Elasticsearch 6.0.0 gce discovery failing

zozo6015 · November 30, 2017, 9:23am

Hello,

I have setup an elasticsearch cluster on GCE with gce discovery plugin. Yesterday everything was OK and the nodes joined the cluster correctly but when I checked today I have noticed that the nodes are disconnected due to the GCE plugin failing.

Here are what I can see in the logs:

https://pastebin.com/S7GxdSjp

Any idea how to fix it?

* [Task]: Translate this sentence from the forum post on Elasticsearch GCE discovery into Spanish: "I have setup an elasticsearch cluster on GCE with gce discovery plugin."

* [Record excerpts]:

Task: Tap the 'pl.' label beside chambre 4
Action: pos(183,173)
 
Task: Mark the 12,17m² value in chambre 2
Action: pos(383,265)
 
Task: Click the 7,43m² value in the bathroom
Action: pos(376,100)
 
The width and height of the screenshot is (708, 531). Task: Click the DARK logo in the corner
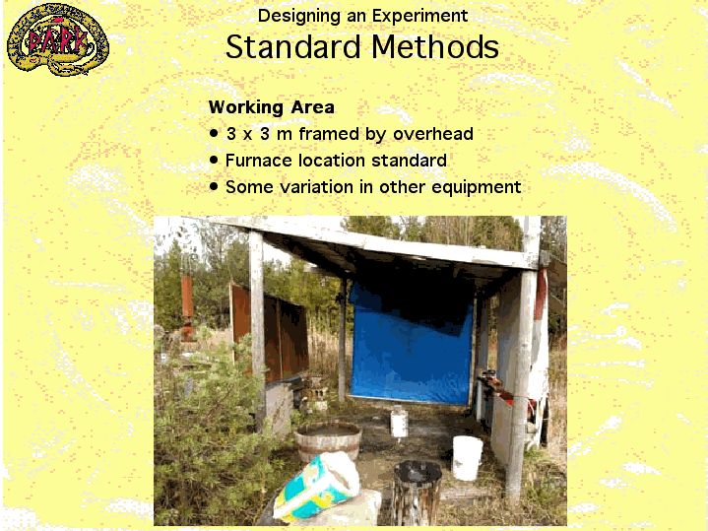tap(58, 39)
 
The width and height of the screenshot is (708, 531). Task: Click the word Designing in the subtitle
tap(298, 17)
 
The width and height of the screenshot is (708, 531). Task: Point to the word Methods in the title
tap(435, 47)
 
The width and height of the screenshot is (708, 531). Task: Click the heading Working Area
tap(272, 107)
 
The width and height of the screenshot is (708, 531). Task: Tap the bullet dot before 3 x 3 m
tap(214, 133)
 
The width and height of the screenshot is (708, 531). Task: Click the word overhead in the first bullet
tap(433, 134)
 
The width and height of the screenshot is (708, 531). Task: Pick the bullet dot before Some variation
tap(214, 186)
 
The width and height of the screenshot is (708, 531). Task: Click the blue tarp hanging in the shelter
tap(412, 346)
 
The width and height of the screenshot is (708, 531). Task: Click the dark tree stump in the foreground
tap(417, 493)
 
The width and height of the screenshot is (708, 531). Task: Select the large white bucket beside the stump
tap(468, 457)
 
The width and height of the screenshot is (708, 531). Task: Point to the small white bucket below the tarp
tap(399, 422)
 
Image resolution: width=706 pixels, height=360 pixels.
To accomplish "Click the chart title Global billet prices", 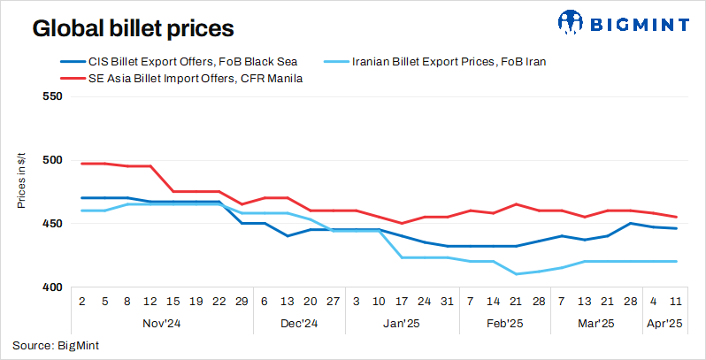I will [133, 28].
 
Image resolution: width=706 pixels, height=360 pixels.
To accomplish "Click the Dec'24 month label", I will [299, 324].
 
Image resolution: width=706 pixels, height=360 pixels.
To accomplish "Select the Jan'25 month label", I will [403, 324].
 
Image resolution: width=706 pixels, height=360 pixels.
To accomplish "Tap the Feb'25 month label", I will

* [Written solution]: He configurado un clúster de Elasticsearch en GCE con el plugin de descubrimiento de GCE.